Diese Marktverhältnisse liegen im Graubereich. Es kann durchaus sein, dass die Unternehmen parallele Preiserhöhungen vornehmen, wie dies bei Coop und Migros oft zu beobachten ist. Klassischerweise ist die implizite Kollusion für die Marktform des Oligopols bekannt, also, wenn sich wenige Unternehmen den Markt teilen. Keine Anreize, um von diesem Parallelverhalten Abstand zu nehmen, haben die Unternehmen dann, wenn sie gemeinsam hohe Marktanteile haben, beachtliche Marktzutrittsschranken existieren und die Marktteilnehmer symmetrisch und die Produkte relativ homogen sind. Als Konsequenz treffen die Unternehmen zwar keine expliziten Absprachen über Preise oder ihr sonstiges Marktverhalten, sie stimmen ihre ökonomische Strategie aber auf die – ihnen bekannte – Produktionsfunktion der jeweils anderen Seite und auf deren zu erwartendes Verhalten ab.

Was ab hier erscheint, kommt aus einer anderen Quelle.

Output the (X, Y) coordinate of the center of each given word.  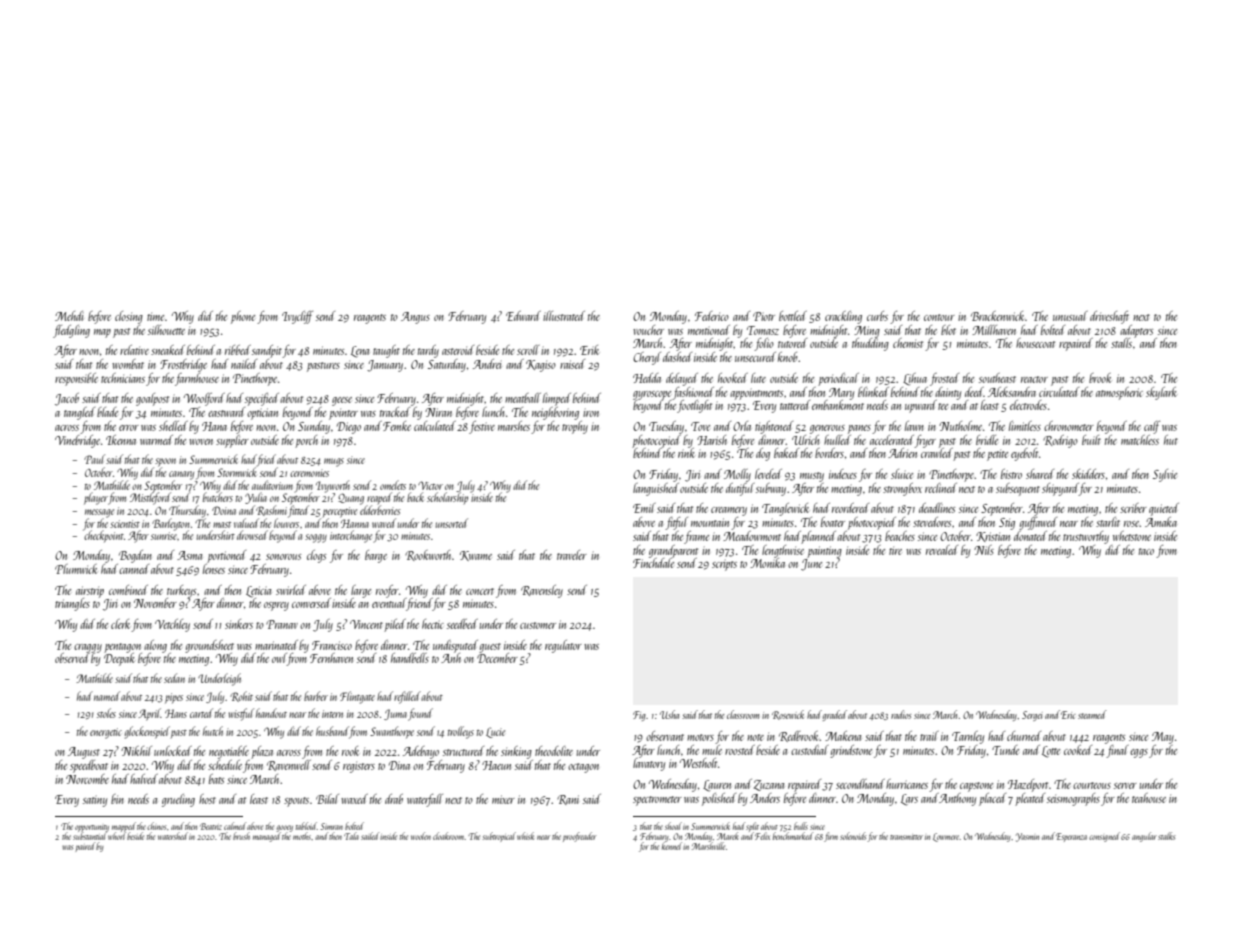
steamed (1092, 714)
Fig (639, 716)
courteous (1092, 785)
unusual (1070, 316)
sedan (174, 678)
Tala (351, 836)
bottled (793, 316)
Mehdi (69, 316)
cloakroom (449, 836)
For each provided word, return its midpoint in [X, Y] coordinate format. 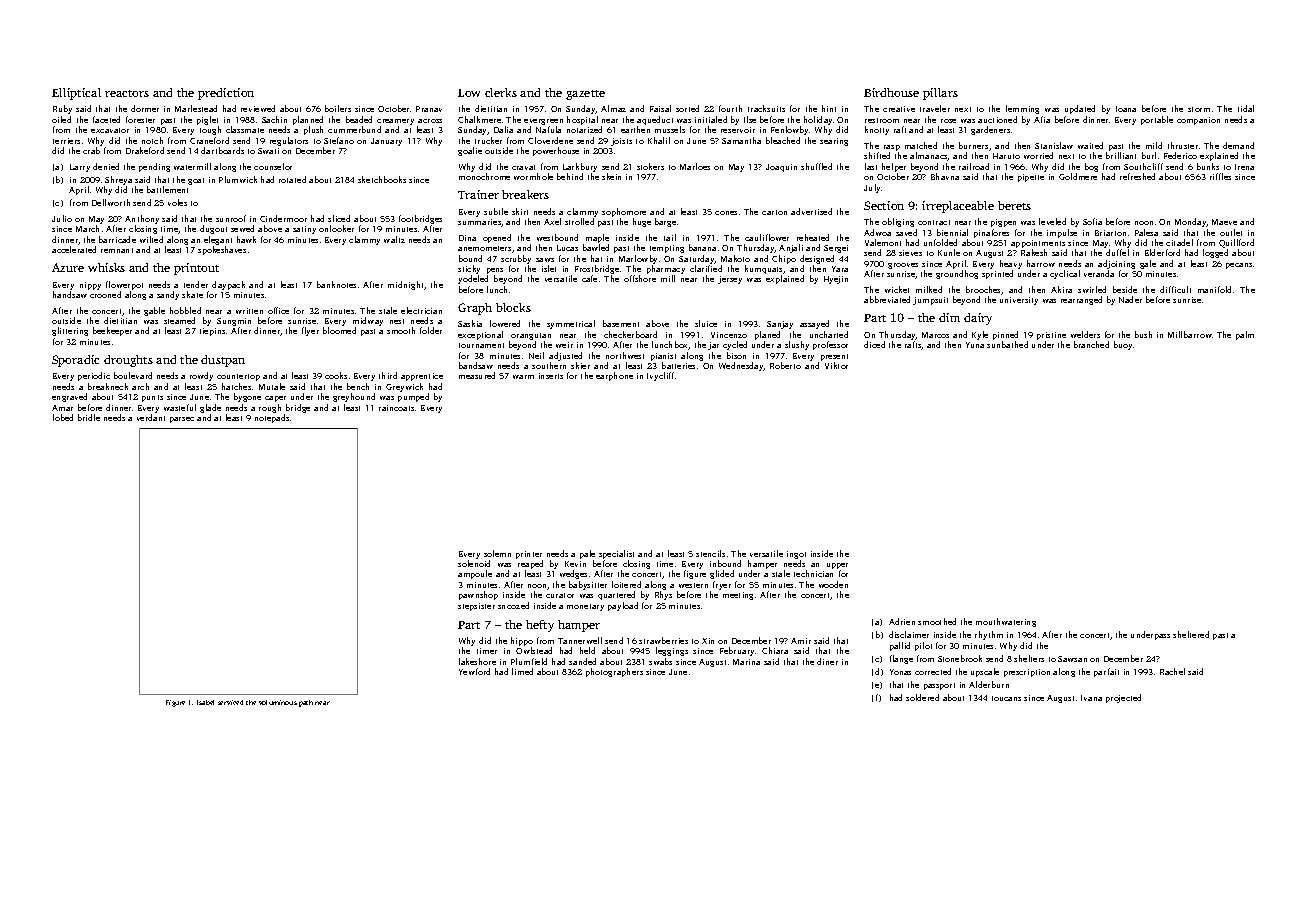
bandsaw [476, 365]
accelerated [74, 249]
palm [1245, 335]
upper [837, 566]
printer [529, 555]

Folglich können die Unternehmen für ihre Produkte oder Dienstleistungen einen suprakompetitiven Preis verlangen, anstatt dass sich – wie bei vollkommenem Wettbewerb – der Preis auf das Grenzkostenniveau einpendelt.

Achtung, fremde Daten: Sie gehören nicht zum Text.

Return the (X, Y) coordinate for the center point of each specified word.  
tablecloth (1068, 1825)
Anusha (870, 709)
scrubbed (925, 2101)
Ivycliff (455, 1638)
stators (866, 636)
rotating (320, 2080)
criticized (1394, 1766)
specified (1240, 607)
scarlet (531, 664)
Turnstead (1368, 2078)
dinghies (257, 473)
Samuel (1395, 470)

Was also bedeutet das nun für Migros, Coop und den Schweizer Markt? Der immer stärkeren Kritik ausgesetzt wäre es für Migros und Coop ev. tatsächlich zielführend, ihre Margenpolitik bei Bioprodukten offenzulegen, um ihre Beteuerungen, keine erhöhten Gewinne abzuschöpfen, mit Fakten zu untermauern. Für uns Konsumierende bedeutet das – und ich hätte nicht gedacht, dass ich die einmal so äussere – dass die Konkurrenz durch Aldi und andere Discounter, solange sie anständige Produzentenpreise bezahlen, auf dem Schweizer Markt tatsächlich eine gute Entwicklung bedeutet. Welcome to Switzerland, Aldi!